→ **Action demandée A**:
Relevez tous les noms d'animaux cités dans le texte sur l'identité de la vache Hacienda.
→ **Action demandée B**:
Dans le texte sur l'identité de la vache Hacienda, reprenez le passage situé entre « Le laboratoire commis » et « la vache Hardiesse. », bornes incluses, en substituant « gendarmes » à « enquêteurs ».
→ **Action demandée C**:
Prolongez le texte sur l'identité de la vache Hacienda au-delà de sa dernière phrase.

→ **Texte du document**:
Cependant le laboratoire possède dans ses archives le résultat de typage de groupe sanguin pratiqué en mars et mai 1995 sur Hacienda.

Le laboratoire va comparer le groupe sanguin d'Hacienda 1995 avec le groupe sanguin d'Hacienda 2001, à l'issue du contrôle il allait apparaître que les deux groupes sanguins étaient différents, cette constatation emportait pour conséquence que la mère de Lada, n'est pas Hacienda 2001.

Daniel P contestait les résultats du laboratoire et proposait qu'un prélèvement soit effectué sur la fille d'Hacienda et du taureau Gireste, la vache Pampa.

Le laboratoire commis pour procéder aux analyses concluait à : - l'incompatibilité entre Hacienda 1995 et Hacienda 2001 - l'incompatibilité de Lada avec Hacienda 2001 - l'incompatibilité entre Lada et Pampa qui ne pouvait pas non plus être la petite fille des deux profils génétiques Hacienda 1995 et Hacienda 2001.

En la présence du prévenu, les enquêteurs ont constaté que la vache qu'il leur avait présentée comme étant Hacienda portait une boucle d'identification différente de son numéro de tatouage, cette dernière se rapprochait de celui de la vache Hardiesse.

L'analyse des silhouettes des animaux a révélé que la robe d'Hardiesse était celle d'Hacienda.

Le tatouage de la vache Hardiesse dans l'oreille droite était le numéro d'identification d'Hacienda soit le numéro 4992122757.

En raison des dénégations persistantes du prévenu, un contrôle de la filiation tant ascendante que descendante des deux vaches Hacienda et Hardiesse a été effectué, il en résultait que la vache Hardiesse était en fait Hacienda 1995.

→ **Données fournies**:

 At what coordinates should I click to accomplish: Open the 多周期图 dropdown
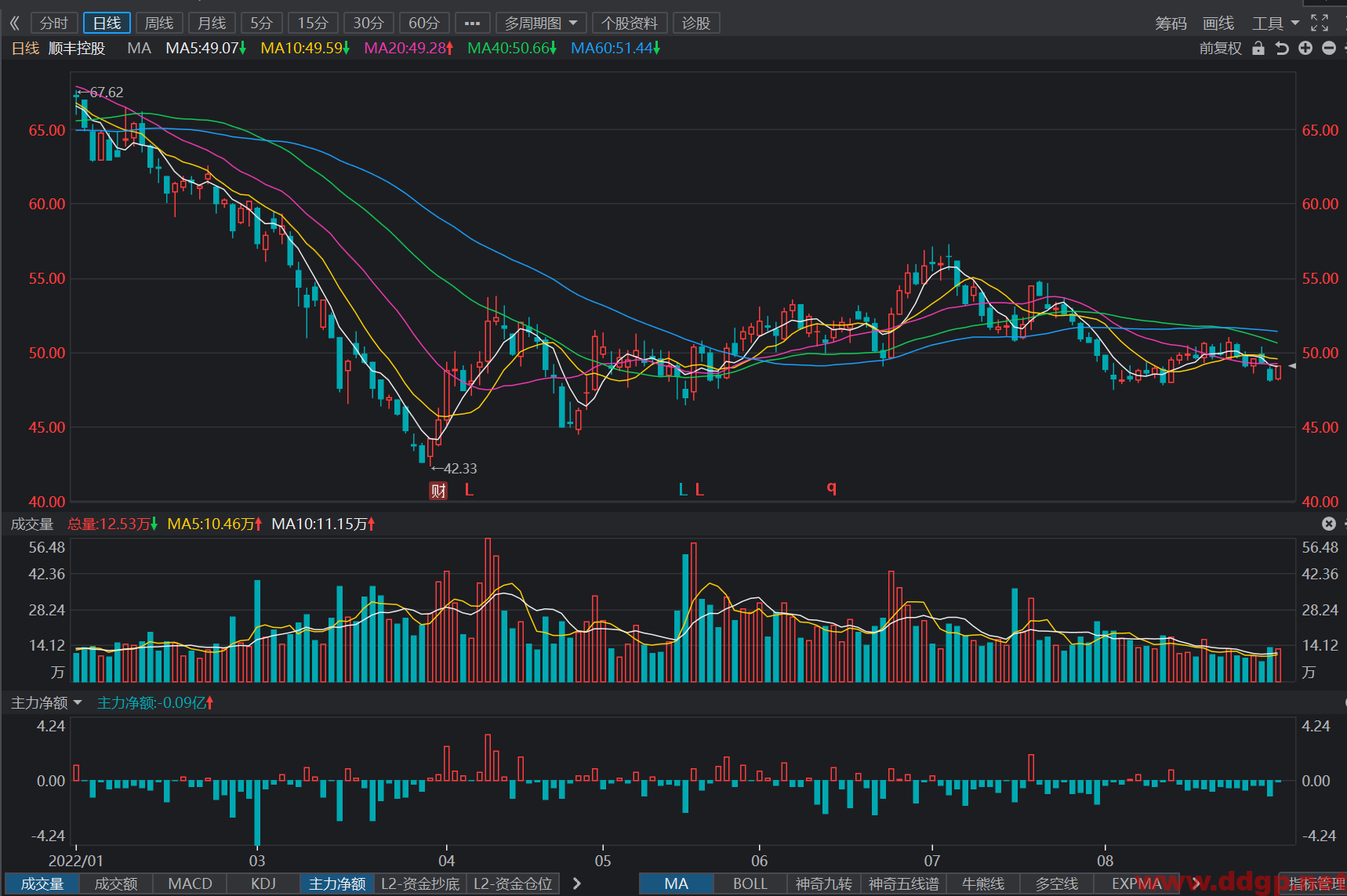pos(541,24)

→ **Zone de réponse A**:
Hacienda, Lada, Gireste, Pampa, Hardiesse

→ **Zone de réponse B**:
Le laboratoire commis pour procéder aux analyses concluait à : - l'incompatibilité entre Hacienda 1995 et Hacienda 2001 - l'incompatibilité de Lada avec Hacienda 2001 - l'incompatibilité entre Lada et Pampa qui ne pouvait pas non plus être la petite fille des deux profils génétiques Hacienda 1995 et Hacienda 2001.

En la présence du prévenu, les gendarmes ont constaté que la vache qu'il leur avait présentée comme étant Hacienda portait une boucle d'identification différente de son numéro de tatouage, cette dernière se rapprochait de celui de la vache Hardiesse.

→ **Zone de réponse C**:
Daniel P ne contestait plus l'inversion des deux vaches, il affirmait ne pas avoir procédé frauduleusement à ces inversions.

Il résulte des éléments du dossier que l'erreur de boucle, si elle est en théorie possible, portait en l'espèce sur des animaux dont la filiation permettait au prévenu de contester les conclusions d'ESB dans son élevage. Contrairement à ses dires l'intérêt de contredire ce constat était important puisque cela tendait à éviter l'abattage du cheptel en son entier. La persistance des dénégations du prévenu, la multiplicité des contrôles sollicitées et la déclaration faite par lui qu'il ignorait que le laboratoire possédait dans ses archives le résultat de typage de groupe sanguin pratiqué en 1995 sur la vache Hacienda révèlent l'intention délictuelle.

C'est cet archivage qui a permis de détruire l'ensemble frauduleux édifié par le prévenu dès qu'il s'est rendu compte que Lada était atteinte d'ESB.

Le jugement sera confirmé en ce qu'il a déclaré coupable Daniel P des délits, objets de la prévention par la modification des boucles d'identification des bovins Hacienda, Hardiesse et Pampa et par la déclaration mensongère à une administration publique en vue d'obtenir un avantage indû. Concernant la peine, elle sera réformée, la peine d'emprisonnement de un an assortie du sursis et une peine d'amende de 1 500 euros constituera la sanction appropriée aux faits et à la personnalité du prévenu.

La publication de l'arrêt sera ordonnée.

Concernant l'action civile, les premiers juges ont fait une exacte appréciation du préjudice subi pour la Fédération Nationale Bovine. Le jugement sera confirmé de ce chef.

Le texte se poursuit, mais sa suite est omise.